Most of the time, it doesn’t go anywhere. Typically, the computer gives the data a mark that tells it two things: it shouldn’t display the data anymore, and it’s okay to write over the data with something else if it needs extra space. But other than getting that mark, nothing actually happens to the data until it actually gets written over. This is why it’s sometimes possible to un-delete data: if it hasn’t been written over yet, it’s still there.
This also marks the difference between deleting data and *wiping* data. A data wiper first deletes data in the usual way, but then it immediately goes back into the data and writes over it (usually just with a repeating pattern, but the really good ones overwrite it with random junk). That way, the data cannot be recovered easily, because it’s actually gone: something else is there now.
If you want a historical metaphor, back in the days of writing on parchment in ancient monaateries, the actual parchment was very expensive. To save on costs, monasteries got into the practice of scraping the ink off of old parchments they felt were no longer needed, then writing on the now-blank parchment again.

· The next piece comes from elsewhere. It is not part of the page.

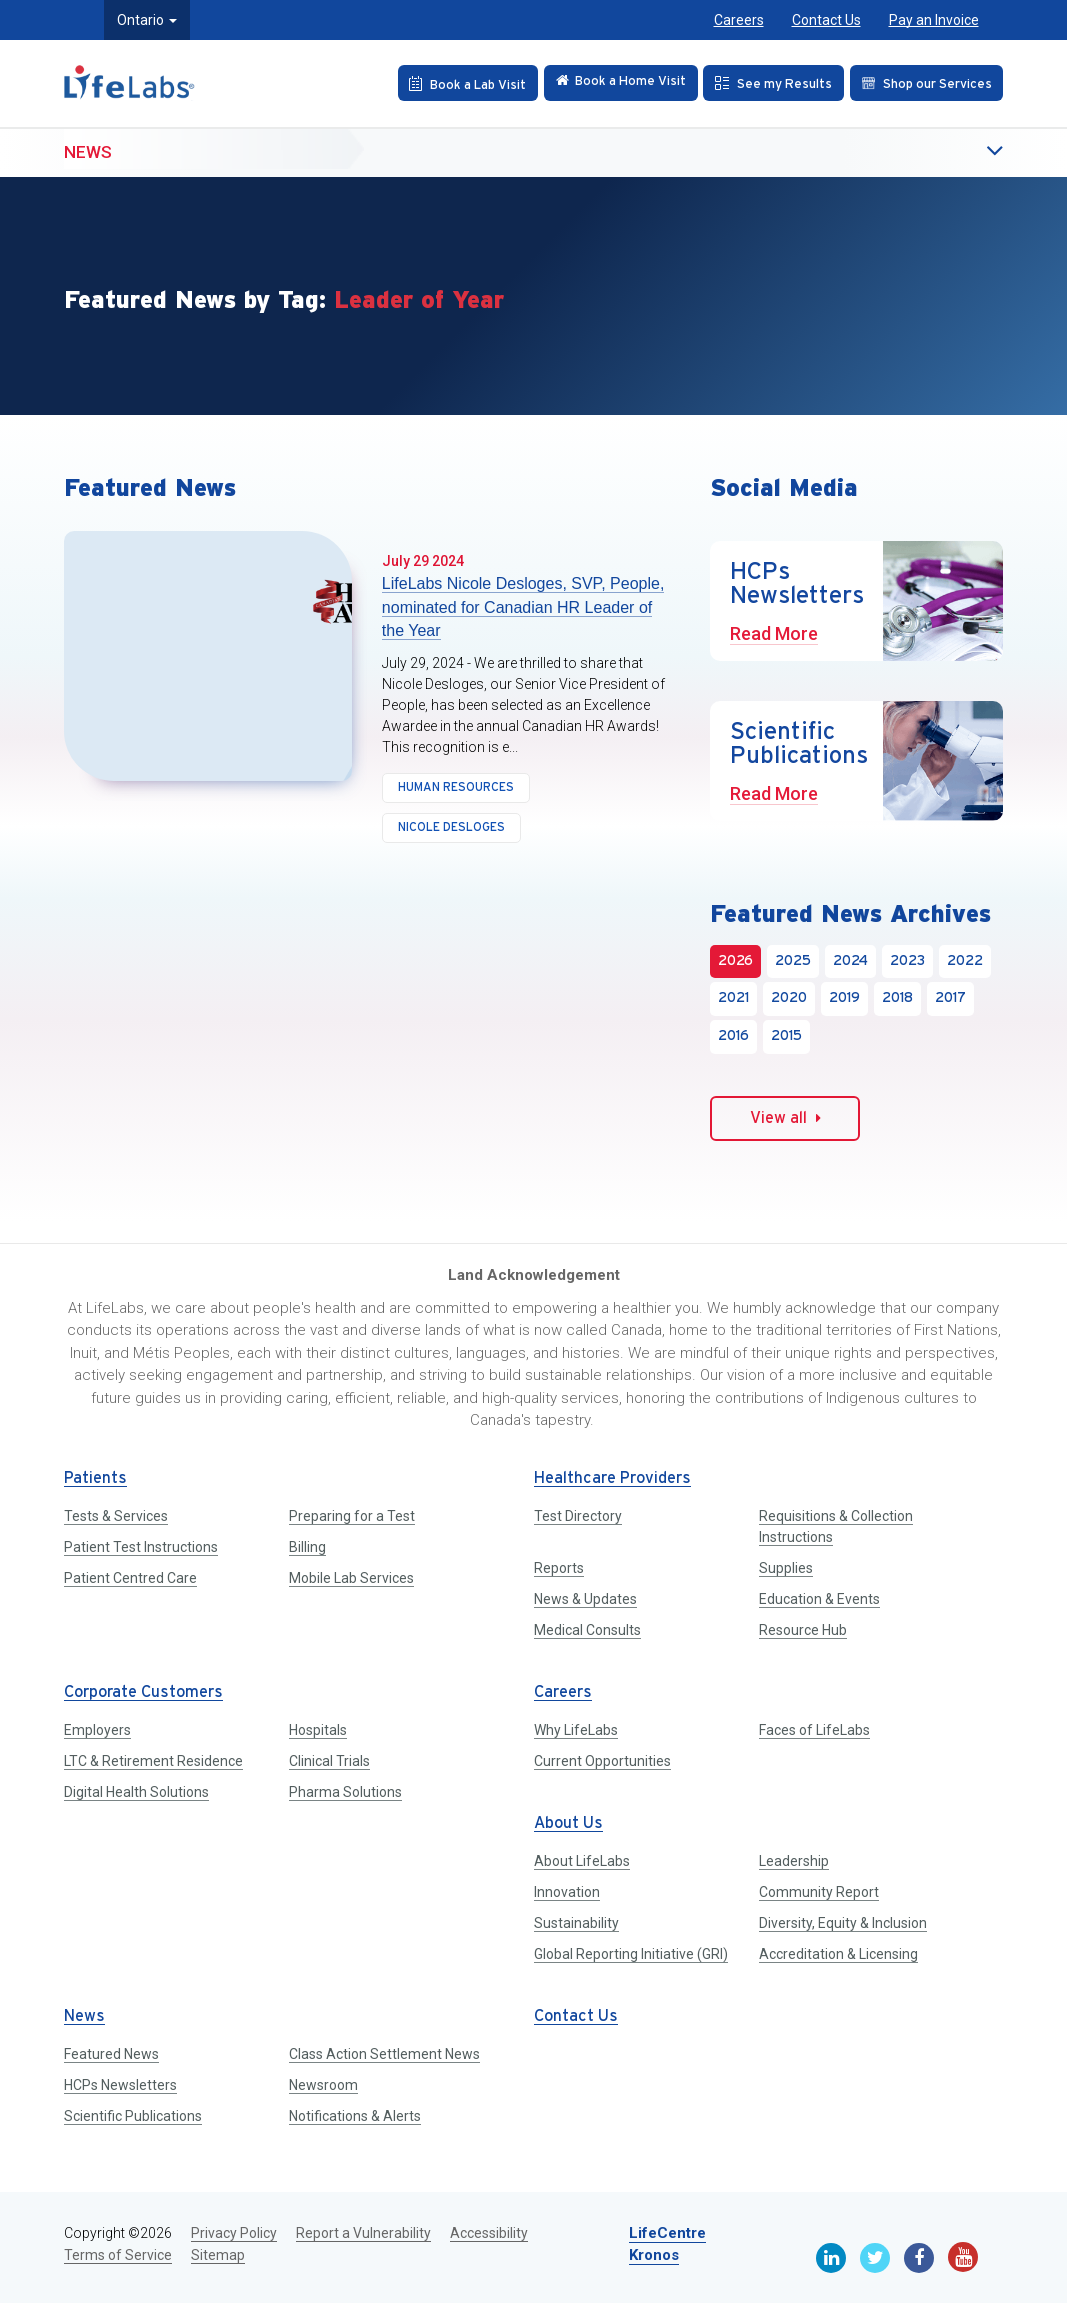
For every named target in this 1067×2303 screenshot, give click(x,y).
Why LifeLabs (576, 1730)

A parchment that used to hold one document but now holds another is called a *palimpsest*, and in some ways this is like deleting old data and writing over it.
You can buy a blank book, a pencil, and an eraser. When you write in the book, you put a note in the table of contents:
p2. “Recipe for grandma’s lasagna,”
p7. “Grandma’s will,”
p. 14″Grandma’s horrible secret.”
As long as you have an item in the table of contents, you know you won’t write on that page again.
But let’s say you decide you don’t need to keep Grandma’s Will anymore. So you erase its listing on the table of contents. Now if you go back to the table of contents, you won’t see it anymore. And NEITHER WILL ANYONE ELSE. So now it might still exist, somewhere, but where? And who the hell cares? You’ve decided you don’t need it anymore. Maybe you can find that page by accident, but enh, that’s not really something to worry about unless you REALLY want to hide that page.
The next time you write in the book, you’re looking for a page you can write on. You find the page with grandma’s will on it. But it doesn’t matter, it’s not in the table of contents. So go ahead, grab that eraser, rub out the will, and write on the page.
That’s how file deleting works. You can think of a file as being a page in a book, and when the computer doesn’t need that file anymore, it erases the line in the table of contents. And if the computer wants to write over the pages (or, in this case, file sectors), if it doesn’t see an item in the table of contents protecting that file sector, it will happily write new stuff there.
EDIT to add:
Imporant to remember, though, that if the computer doesn’t write over that file sector, the contents – the words on the page – are all still there. So a determined person can certainly find Grandma’s will again. Just like in your book, until you actually erase it and write over it, it’s still there; it’s just not in the table of contents. Same with computers. The data might not be registered in the file management system, but it’s all still there until it gets overwritten by something else.
Data is hardly ever fully deleted unless you actually destroy the server/hard drive/whatever storage that it’s on, and even then it might not be, just inaccessible. Usually though data is just overwritten with more data or you tell the drive (which is binary at it’s base level) to turn all the 1’s in a sector to 0’s, which is essentially clearing it.
Data is stored in databases on a server. If data is removed (for instance a user account), it means that it is deleted from that database.